Spectrum of unitary operators lie in the unit circle

Question

$U$ - unitary operator on complex Hilbert space. Show that $\sigma(U) \subset \{z \in\mathbb C : |z| = 1\}.$

So $U$ is unitary operator if is is surjective and it preserves a scalar product and a unitary operator is a bounded linear operator $U : H → H$ on a Hilbert space H that satisfies $U^*U = UU^* = I$, where $U^*$ is the adjoint of $U$, and $I : H \to H$ is the identity operator.

But how do I show that $\sigma(U) \subseteq \{z \in C : |z| = 1\}.$ ?

Thanks in advance for any help

Answer 1

Here's a few useful observations that should help you, and that should be proven if you're not familiar with them. All of them have easy proofs.

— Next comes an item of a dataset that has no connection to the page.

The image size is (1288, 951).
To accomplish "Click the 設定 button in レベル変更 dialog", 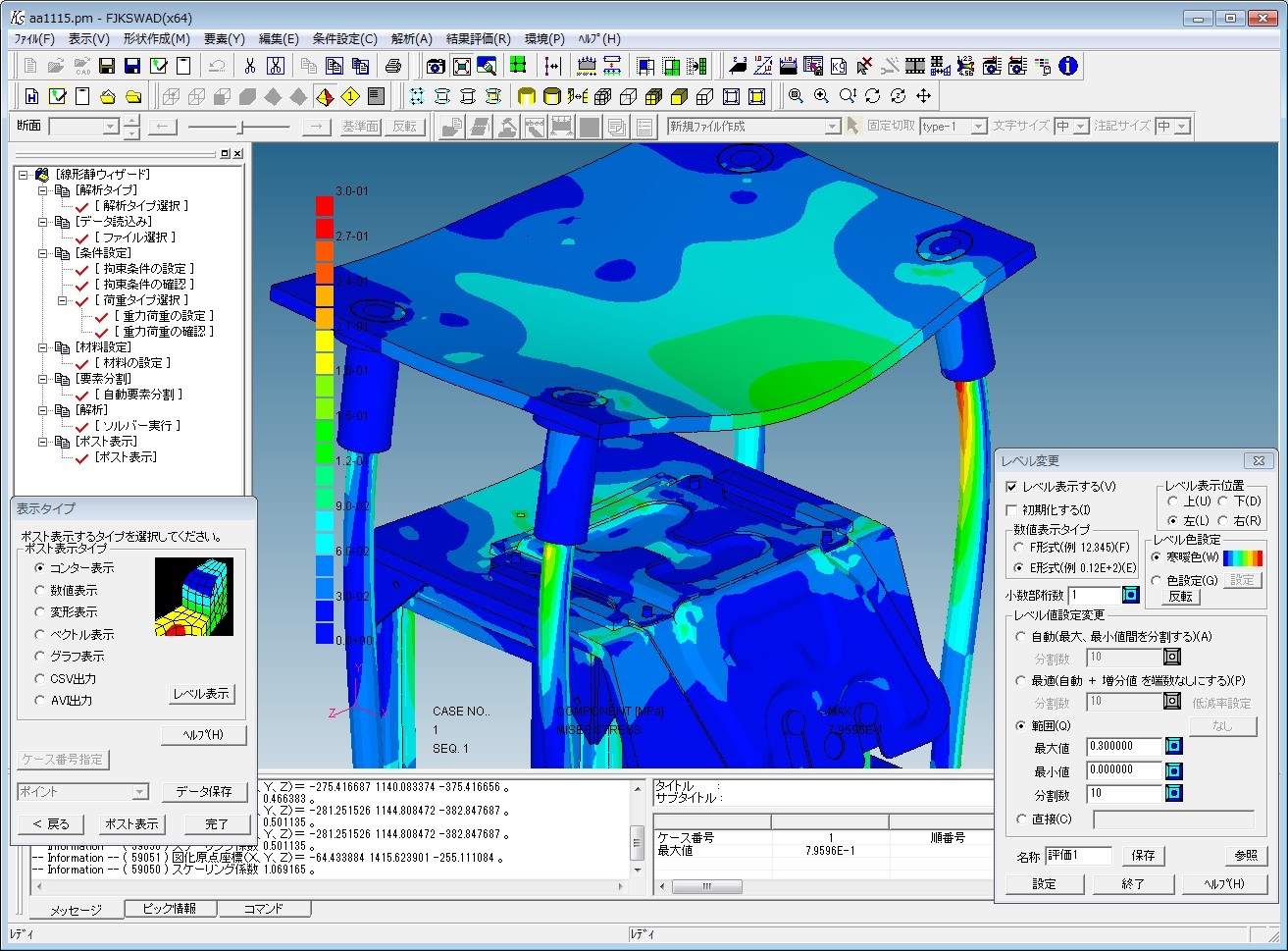I will tap(1044, 883).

For an operator $T\in\mathcal B(H)$, we have the following

• $\sigma(T^*)=\{\overline{\lambda}:\lambda\in\sigma(T)\}$
• If $T$ is invertible, then $\sigma(T^{-1})=\{\lambda^{-1}:\lambda\in\sigma(T)\}$
• $\|T^*T\|=\|T\|^2$
• $\sup\{|\lambda|:\lambda\in\sigma(T)\}\leq\|T\|.$

Answer 2

A unitary operator $U$ is invertible with inverse $U^{-1}=U^*$. So $\|U\|=\|U^{-1}\|=1$. Any operator $B$ with $\|B\| < 1$ is such that $I-B$ is invertible with $(I-B)^{-1}=\sum_{n=0}^{\infty}B^{n}$. Therefore, if $|\lambda| < 1$, the following is invertible: $$ U-\lambda I = U(I-\lambda U^{-1}) $$ And, for $|\lambda| > 1$, the following is also invertible: $$ U-\lambda I=-\lambda\left(I-\frac{1}{\lambda}U\right) $$ So the spectrum of a unitary $U$ is a subset of the unit circle in the complex plane.